No pictures go into the copy. Write out exactly the lines below from the one containing "Where should I click to: Click the WINDOWS" through the one containing "Expand the tweet options chevron".

───── DATA FOR PROCESSING ─────

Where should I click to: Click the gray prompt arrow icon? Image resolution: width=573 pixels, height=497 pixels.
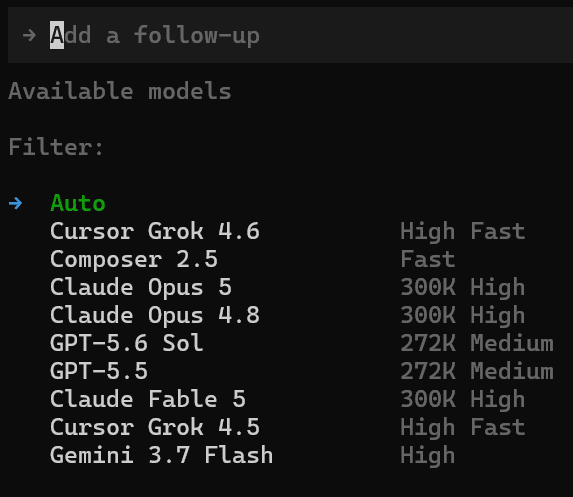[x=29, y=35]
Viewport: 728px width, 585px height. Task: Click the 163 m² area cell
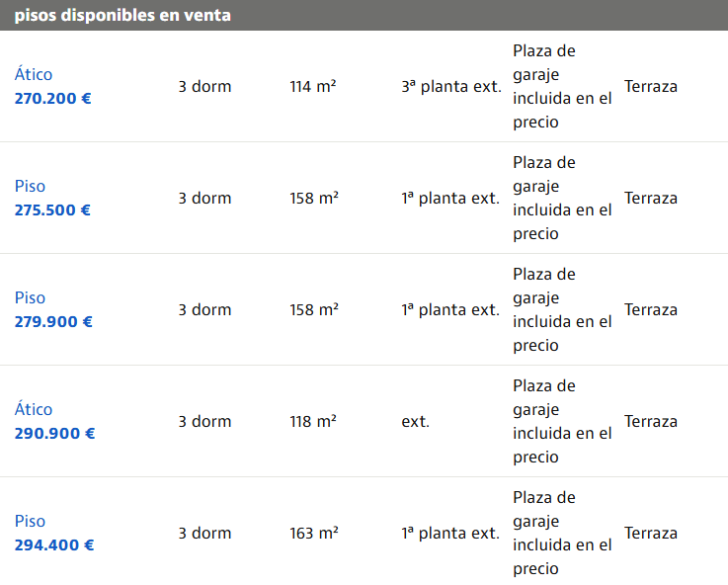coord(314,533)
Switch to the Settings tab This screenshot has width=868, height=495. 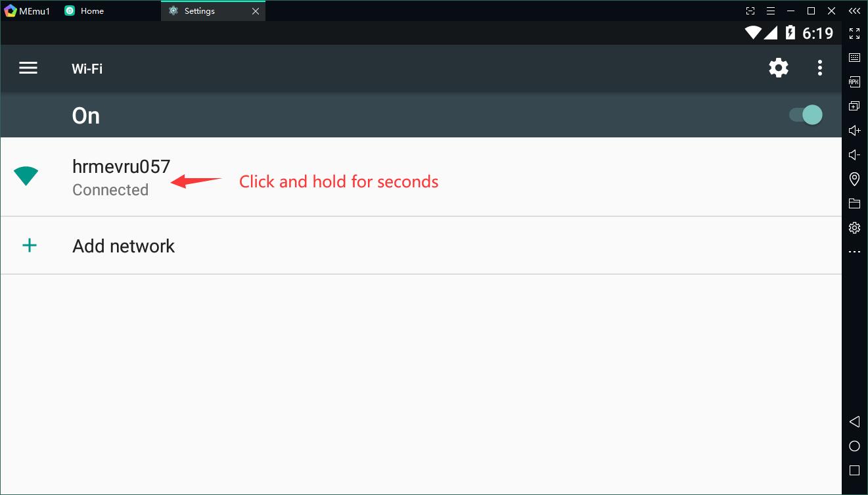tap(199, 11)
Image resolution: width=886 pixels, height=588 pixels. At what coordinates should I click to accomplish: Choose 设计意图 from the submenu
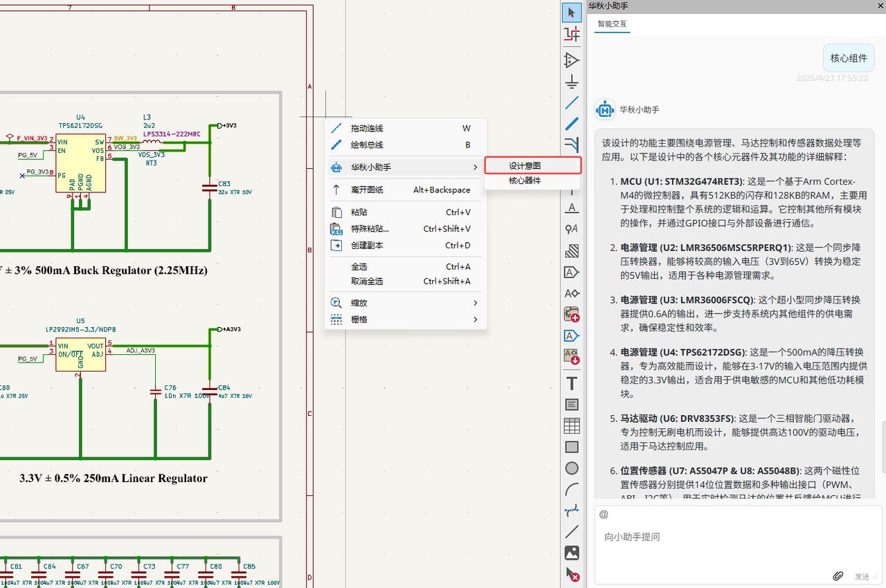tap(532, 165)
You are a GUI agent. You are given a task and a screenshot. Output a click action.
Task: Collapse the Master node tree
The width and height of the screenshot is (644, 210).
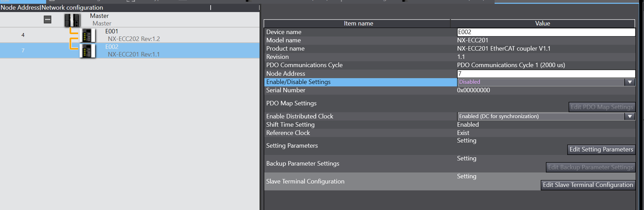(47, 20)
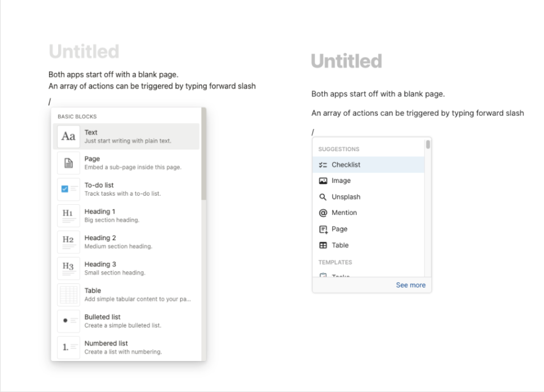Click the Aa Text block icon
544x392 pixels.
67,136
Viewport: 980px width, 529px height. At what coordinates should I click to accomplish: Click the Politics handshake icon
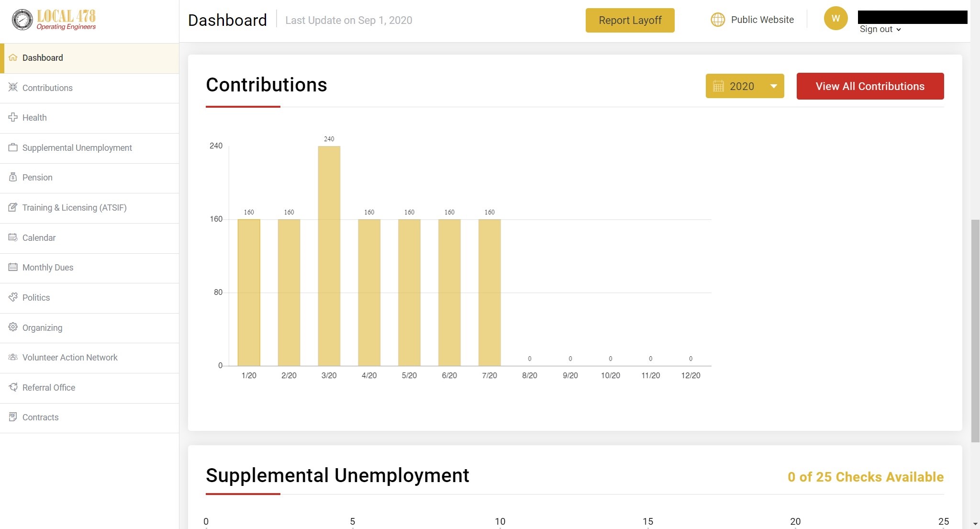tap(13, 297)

─────
───── DATA FOR PROCESSING ─────

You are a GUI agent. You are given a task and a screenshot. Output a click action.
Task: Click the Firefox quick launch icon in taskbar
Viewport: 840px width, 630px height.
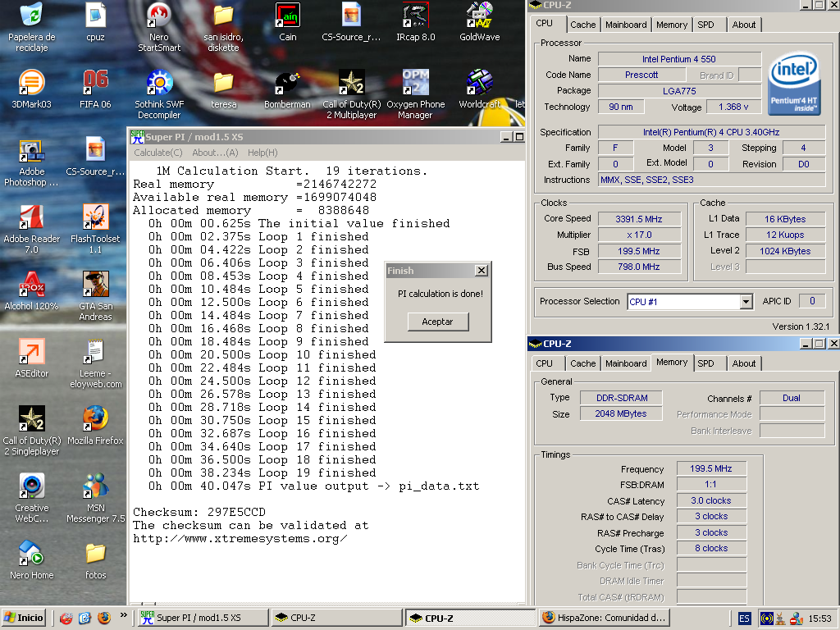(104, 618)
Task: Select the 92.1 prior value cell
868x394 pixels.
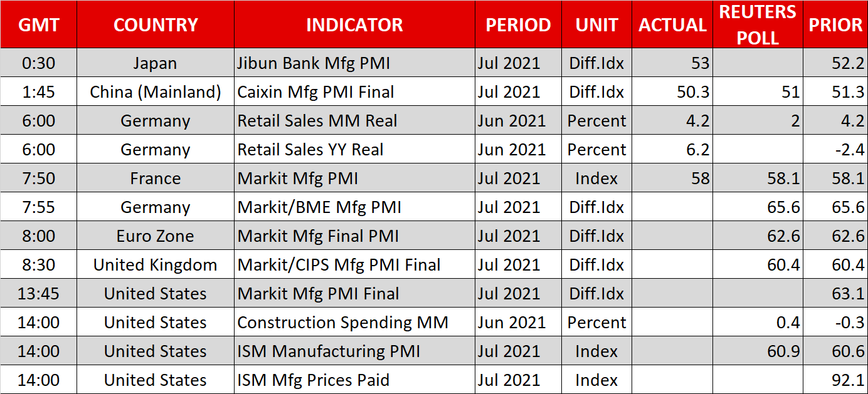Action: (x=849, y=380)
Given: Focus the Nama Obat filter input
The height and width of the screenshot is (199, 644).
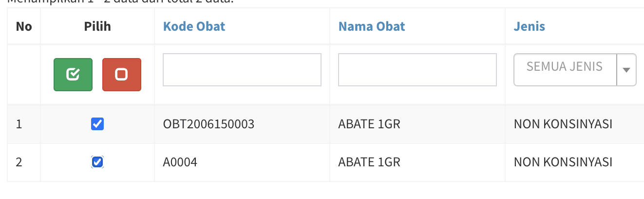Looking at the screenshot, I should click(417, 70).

─────
───── DATA FOR PROCESSING ─────

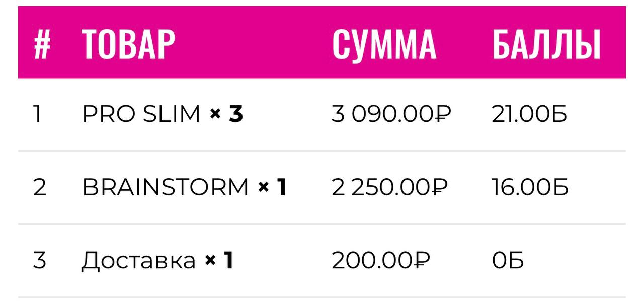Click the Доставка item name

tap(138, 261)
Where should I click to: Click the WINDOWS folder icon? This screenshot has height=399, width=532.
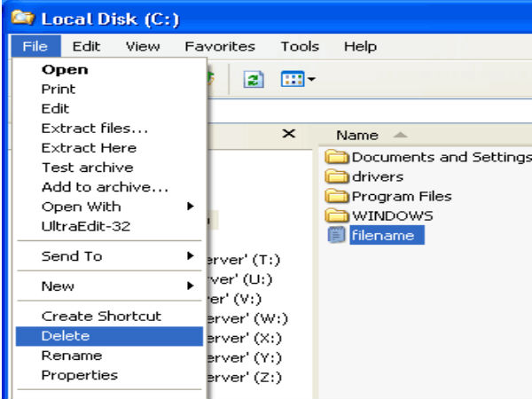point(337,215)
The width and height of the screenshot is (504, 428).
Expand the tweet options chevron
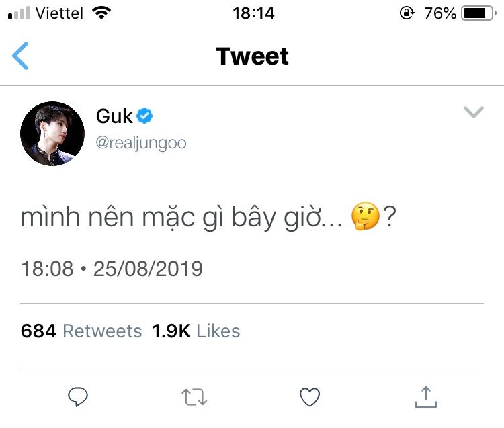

─────

▶ YOUR RESPONSE
Where should I click to: Click the WINDOWS folder icon? This screenshot has height=399, width=532.
point(337,215)
The width and height of the screenshot is (504, 428).
Expand the tweet options chevron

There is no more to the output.